§ **Records from a data source**:
★ ★ ★

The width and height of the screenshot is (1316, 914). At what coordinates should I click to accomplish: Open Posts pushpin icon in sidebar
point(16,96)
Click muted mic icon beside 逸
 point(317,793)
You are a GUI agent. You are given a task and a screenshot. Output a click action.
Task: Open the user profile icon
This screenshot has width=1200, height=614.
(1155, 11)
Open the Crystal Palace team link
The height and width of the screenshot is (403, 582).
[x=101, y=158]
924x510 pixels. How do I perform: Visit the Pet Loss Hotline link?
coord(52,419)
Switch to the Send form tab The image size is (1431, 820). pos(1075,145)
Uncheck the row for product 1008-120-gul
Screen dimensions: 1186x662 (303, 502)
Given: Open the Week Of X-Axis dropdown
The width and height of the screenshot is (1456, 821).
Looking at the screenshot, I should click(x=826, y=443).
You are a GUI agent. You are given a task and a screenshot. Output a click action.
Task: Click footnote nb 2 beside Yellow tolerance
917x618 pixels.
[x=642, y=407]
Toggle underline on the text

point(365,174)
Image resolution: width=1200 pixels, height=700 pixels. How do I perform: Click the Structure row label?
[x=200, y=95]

★ ★ ★

§ **Directions**: Reproduce verbatim every line of the records above, from the line containing "Switch to the" down to the line containing "Looking at the", both included.

§ **Completed exercise**:
Switch to the Send form tab The image size is (1431, 820). pos(1075,145)
Uncheck the row for product 1008-120-gul
Screen dimensions: 1186x662 (303, 502)
Given: Open the Week Of X-Axis dropdown
The width and height of the screenshot is (1456, 821).
Looking at the screenshot, I should click(x=826, y=443).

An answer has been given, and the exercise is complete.